Nous ne considérons pas le design comme une mode, un vernis de décoration ou quelque chose qui serait réservé à une élite qui seule saurait l'apprécier ou qui 'pigerait'. Pour nous, le design est une science autant qu'un art; il représente notre façon de concevoir notre architecture d'entreprise sur le long terme pour garantir une valeur durable. Le design est incorporé dans tout ce que nous faisons au sein de la société Coca Cola, des business plans et des stratégies de communication jusqu'aux chaînes d'approvisionnement et aux processus de mise sur le marché. Chacun de nous est un designer…, pas seulement ceux qui portent un béret et ne s'habillent qu'en noir.

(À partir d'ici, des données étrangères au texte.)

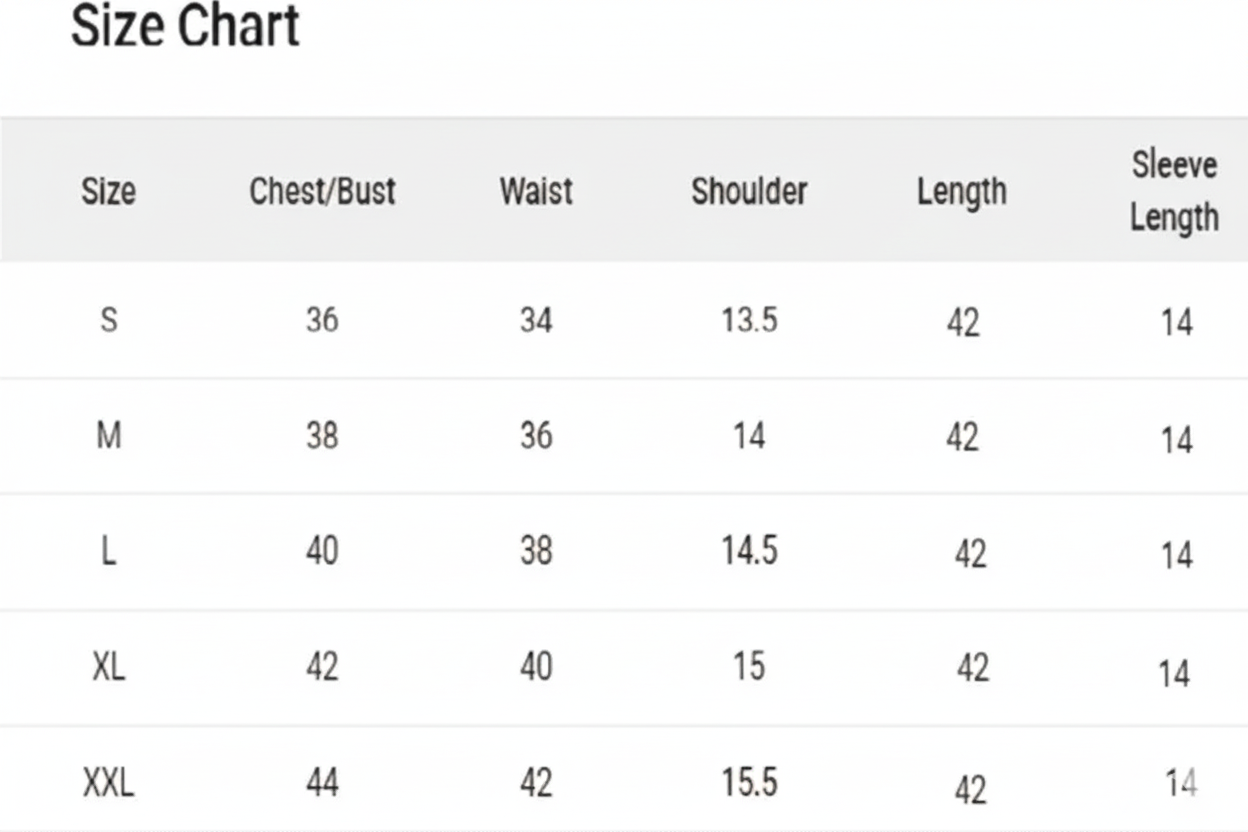Click the Length value for size L
Screen dimensions: 1248x832
(970, 554)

Nous dessinons littéralement notre propre avenir. Évoluant dans un paysage médiatique fracturé, au capital-temps allant en se raréfiant, notre culture de consommation nous met au défi de concevoir des systèmes flexibles et adaptables, résistant à l'épreuve du temps, et qui son applicables à toutes les régions et à tous les points de contact. C'est ce que nous appelons 'penser le design à partir de l'étalage', car il s'applique véritablement à tous les éléments qui constituent l'ensemble de notre appréhension d'une marque et qui transforment les clients en acheteurs. Pour nous, il s'agit de générer séduction, impulsion et impact. 

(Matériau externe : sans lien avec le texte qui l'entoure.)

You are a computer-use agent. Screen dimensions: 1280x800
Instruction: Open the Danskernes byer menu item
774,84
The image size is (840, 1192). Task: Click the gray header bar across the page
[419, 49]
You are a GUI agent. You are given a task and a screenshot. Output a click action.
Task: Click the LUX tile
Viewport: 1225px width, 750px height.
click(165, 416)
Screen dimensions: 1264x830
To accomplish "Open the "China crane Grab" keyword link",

Il est évident que la séduction, l'impulsion et l'impact figurent aussi au coeur du travail de Stefan Sagmeister. Comme lui, nous tenons en haute estime un travail à la simplicité faussement trompeuse et un graphisme qui fit réfléchir et qui défie les normes de la pratique traditionnelle. Inclassable, le portfolio de Stefan oscille entre la solennité des images de marque des entreprises et la simplicité organique de ses dessins au crayon d'objets trouvés. Il juxtapose les matières, les images et les typographies dans le but de créer des oppositions saisissantes de principes, de langages visuels et de médias, qui sont à la fois intuitives et exemplaires.
Stefan n'a pas de principes sacro-saints; rares sont les règles qu'il ne se permettra pas de contourner ou d'enfreindre pour provoquer une réaction. Cet ouvrage donne un aperçu passionnant de son langage de communication visuelle, qui se caractérise par un processus de réflexion non linéaire et une approche réellement globale. Libre de toute notion de convention ou de culture, il puise son inspiration à travers le monde, avant de transformer ses impressions en ébauches de concepts - démontrant ainsi que de grandes idées peuvent surgir n'importe oú, n'importe quand…


P.135
Mon Ami - Marian Bantjes
Stefan Sagmeister est l'un des rares designers que je connaisse qui soit vraiment à la hauteur pour réaliser des commandes abouties, percutantes, séduisantes, qui tapent dans le mille à chaque fois et qui portent son empreinte personnelle. La plupart des jeunes designers rêveraient de se trouver dans sa situation sans réaliser combien il est difficile d'y parvenir.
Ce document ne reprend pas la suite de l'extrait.